Warto wspomnieć o żyjących miastach, o których zwykli mówić wszyscy twórcy współczesnych RPG-ów. W miastach tych żyć będą NPC-e, dzień po dniu pracować będą w polu, w młynie czy w karczmie za ladą, a komputer będzie ich życie przeliczał na dane, dane, dane, tak aby każdy następny dzień był konsekwencją poprzedniego.
Rządzić ma inteligencja stworów i nowatorski sposób walki, przedstawiony w ten sposób, by komp nie zwalniał i nie robił denerwujących przestojów. Czarować ma historia kontynuująca niektóre wątki z „Wizardry 7”. Dla tych, co z poprzedniczką do czynienia nie mieli, przewidziano obszerne wprowadzenie. Zadbano więc o wszystko.
Ale osiem? Czy to aby nie za dużo?

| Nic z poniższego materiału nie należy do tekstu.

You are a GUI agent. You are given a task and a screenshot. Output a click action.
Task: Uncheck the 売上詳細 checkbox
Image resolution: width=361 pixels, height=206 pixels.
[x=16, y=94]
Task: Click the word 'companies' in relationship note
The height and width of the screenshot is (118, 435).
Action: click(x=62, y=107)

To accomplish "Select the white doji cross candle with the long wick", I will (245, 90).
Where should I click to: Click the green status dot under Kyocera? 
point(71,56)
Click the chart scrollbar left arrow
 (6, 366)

Tyle razy się udawało, kiedyś ta noga musi się podwinąć. Na pewno coś spieprzą. Muszą spieprzyć. Pewno zapomną dodać dźwięku w grze. Albo zablokują ekran, tak że nic nie będzie widać. Ewentualnie instalka poprosi o 20 GB dysku… nie, to nie tak dużo jak na dzisiejsze czasy. Co więc może się nie udać? Może Wy wiecie? Heeeeej! Odezwijcie się!